Sponsored ContentDear Desktop Engineering Reader:

Product design is a lot like cooking. Good cooks can forage in the fridge, pick something and then combine flavors into a great dinner. Good designers know how to take the materials at hand and combine them to create unique solutions and exceptional designs. So imagine if you had a wide choice of materials to combine when you prototyped a design. Wouldn't that be cool?

Cool is what the white paper at the other side of today's Check it Out link is really all about. “10 Reasons Why Multi-Material 3D Printing is Better for Your Product Design & Development,” written by Stratasys, is loaded with details that can help you cook up better designs.
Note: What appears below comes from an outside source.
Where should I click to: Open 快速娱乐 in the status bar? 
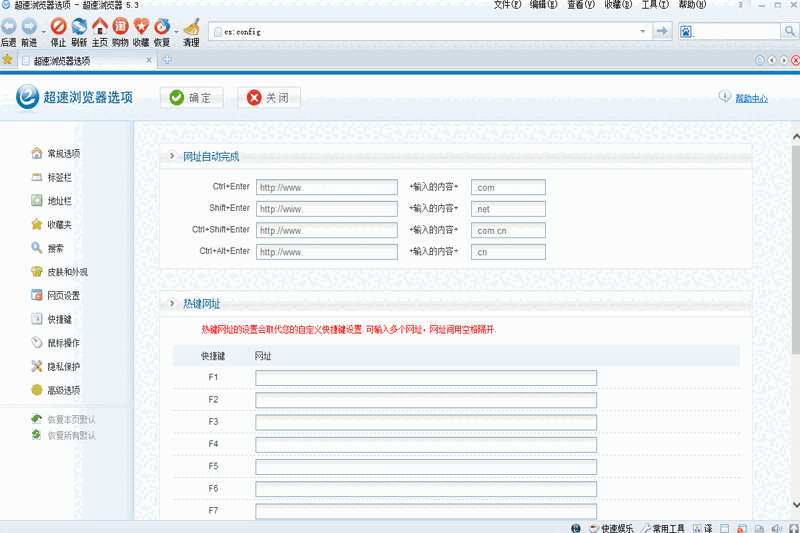pos(611,527)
The secret sauce here is Objet Connex 3D printing technology. It has two key ingredients: mechanics and materials. The paper goes into the granular details of the actual additive manufacturing mechanics. For now, just know that the mechanics offer dual ink-jetting technology. The printing materials are based on proprietary acrylic-based photopolymer resins rather than ink. You can print two materials simultaneously, and parts emerge exhibiting smooth, glossy surfaces and fine details. Complex post-processing is unnecessary.

The materials are fascinating and, like the mechanics, you'll find deeper details in the paper. What serves for now is that Objet Connex 3D technology lets you mix different materials in a single 3D print run. The materials can be colored, rigid, flexible, transparent and opaque. You can even combine materials to create new composites that have different attributes than the original materials. This means your prototypes can have mechanical properties, appearance and material combinations close to your intended production part. This can mean cool design features like over-molding or a part that combines both ABS (acrylonitrile butadiene styrene) and rubber-like materials.

Objet Connex Technology Objet Connex 3D printing technology can handle more than 120 materials, including transparent ones. Image courtesy of Stratasys.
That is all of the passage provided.